Os valores aprovados neste semestre atenderam diferentes setores, como infraestrutura (R$ 5,9 bilhões), comércio e serviços (R$ 2,1 bilhões), indústria (R$ 1,7 bilhão) e agropecuária (R$ 1,1 bilhão). Do total das aprovações, R$ 5,2 bilhões foram para micro, pequenas e médias empresas, ante R$ 2,3 bilhões no período anterior, acréscimo de 127%. O volume de desembolso chegou a R$ 9 bilhões, ante R$ 6,3 bilhões no mesmo período de 2025.
Para a região, as aprovações desde 2023 chegaram a R$ 64,4 bilhões, valor 76,5% superior ao registrado entre 2019 e o 1º semestre de 2022 (R$ 36,5 bilhões).
Nacional
O BNDES registrou lucro recorrente de R$ 9,2 bilhões no primeiro semestre de 2026, alta de 25% em relação ao mesmo período de 2025. No acumulado de 12 meses, o lucro recorrente chegou a R$ 17,1 bilhões, recorde histórico da instituição.
Os resultados financeiros, divulgados nesta quarta-feira (12), também revelaram que o BNDES atingiu pela primeira vez na história ativos totais de R$ 1,05 trilhão, além do recorde histórico de R$ 181 bilhões no Patrimônio Líquido, reflexo da sustentabilidade e da solidez do Banco.
O desempenho operacional da instituição também segue com resultados robustos, com valores de consultas, aprovações e desembolsos superando as marcas dos últimos anos.
O total de aprovações de crédito e operações garantidas aumentou 19% ante primeiro semestre de 2025, com injeção de crédito de R$ 154 bilhões, sendo R$ 43,4 bilhões em garantias.

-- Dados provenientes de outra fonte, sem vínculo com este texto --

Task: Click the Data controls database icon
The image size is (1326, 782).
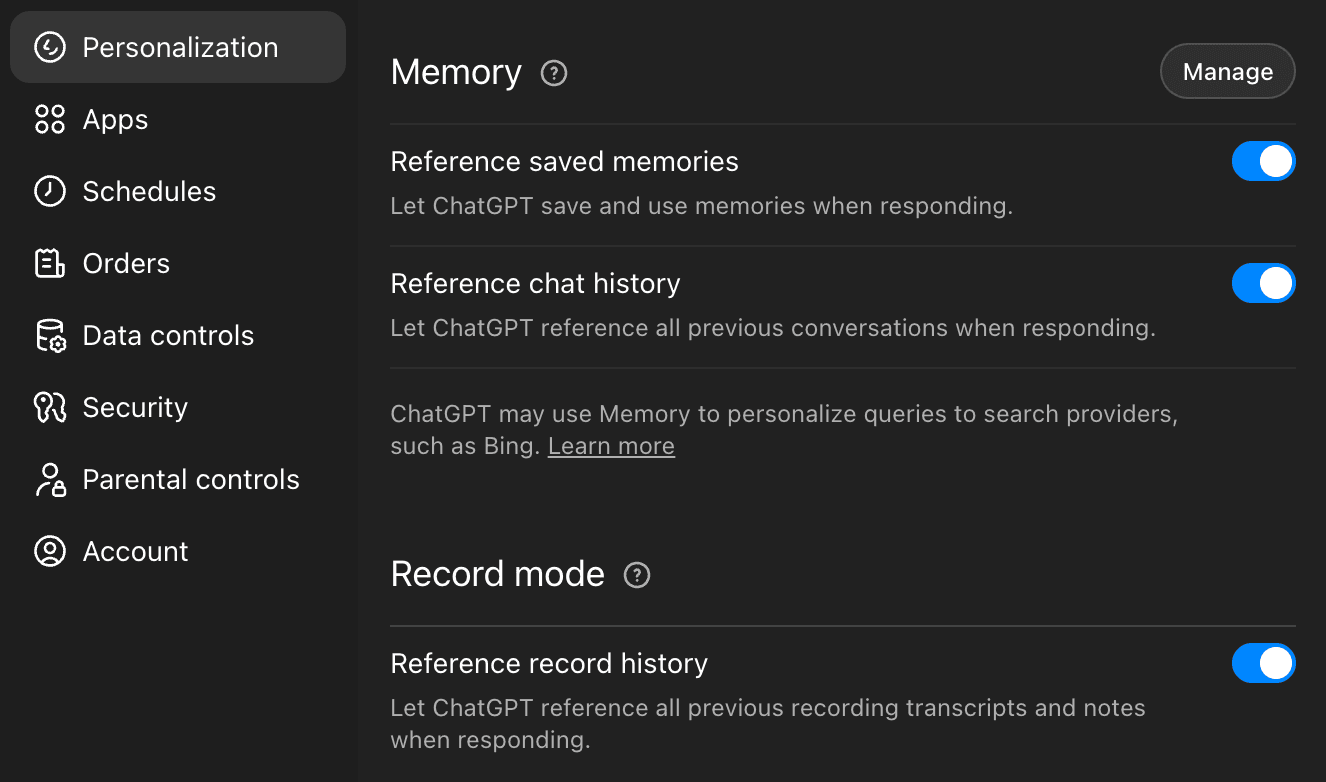Action: pyautogui.click(x=50, y=335)
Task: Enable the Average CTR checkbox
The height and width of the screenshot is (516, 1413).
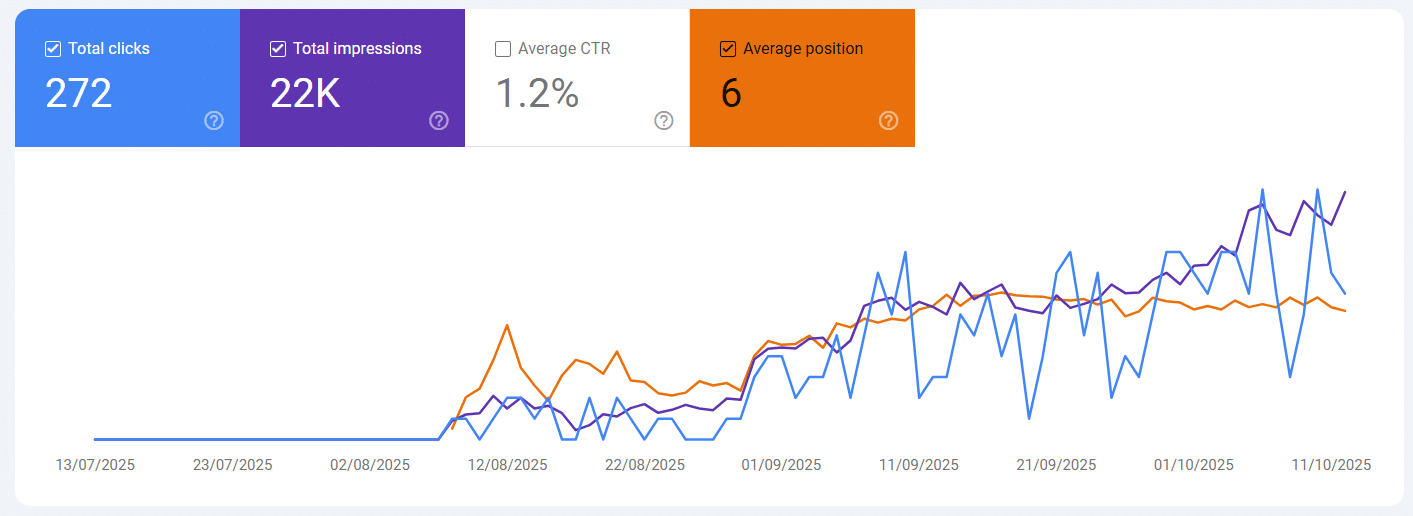Action: 503,49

As aprovações de crédito somaram R$ 110,6 bilhões, aumento de 52% ante 1º semestre de 2025. Os maiores crescimentos foram observados no crédito à infraestrutura (+ 91%) e agropecuária (+ 46%), somando R$ 46 bilhões e R$ 24,8 bilhões, respectivamente. Os créditos ao comércio e serviços somaram R$ 17,3 bilhões (+ 27%) e à indústria R$ 22,5 bilhões (+ 24%).
O apoio às MPMEs alcançou R$ 108,2 bilhões nos primeiros seis meses deste ano, maior valor da história para o período, com alta de 22% sobre 2025 (R$ 88,8 bilhões).
As garantias prestadas por fundos garantidores em operações realizadas por agentes financeiros alcançaram R$ 43,4 bilhões, enquanto as aprovações de crédito somaram R$ 64,8 bilhões.
O volume dos desembolsos do BNDES alcançou R$ 74,8 bilhões no semestre, aumento de 37% em relação ao mesmo período de 2025, garantindo a continuidade do crescimento da carteira expandida. As consultas aumentaram 72% em relação ao primeiro semestre de 2025, totalizando R$ 237,7 bilhões.
A inadimplência da instituição, de 0,05% (90 dias), permanece expressivamente inferior à do Sistema Financeiro Nacional (4,68% geral e 0,66% para grandes empresas em junho de 2026).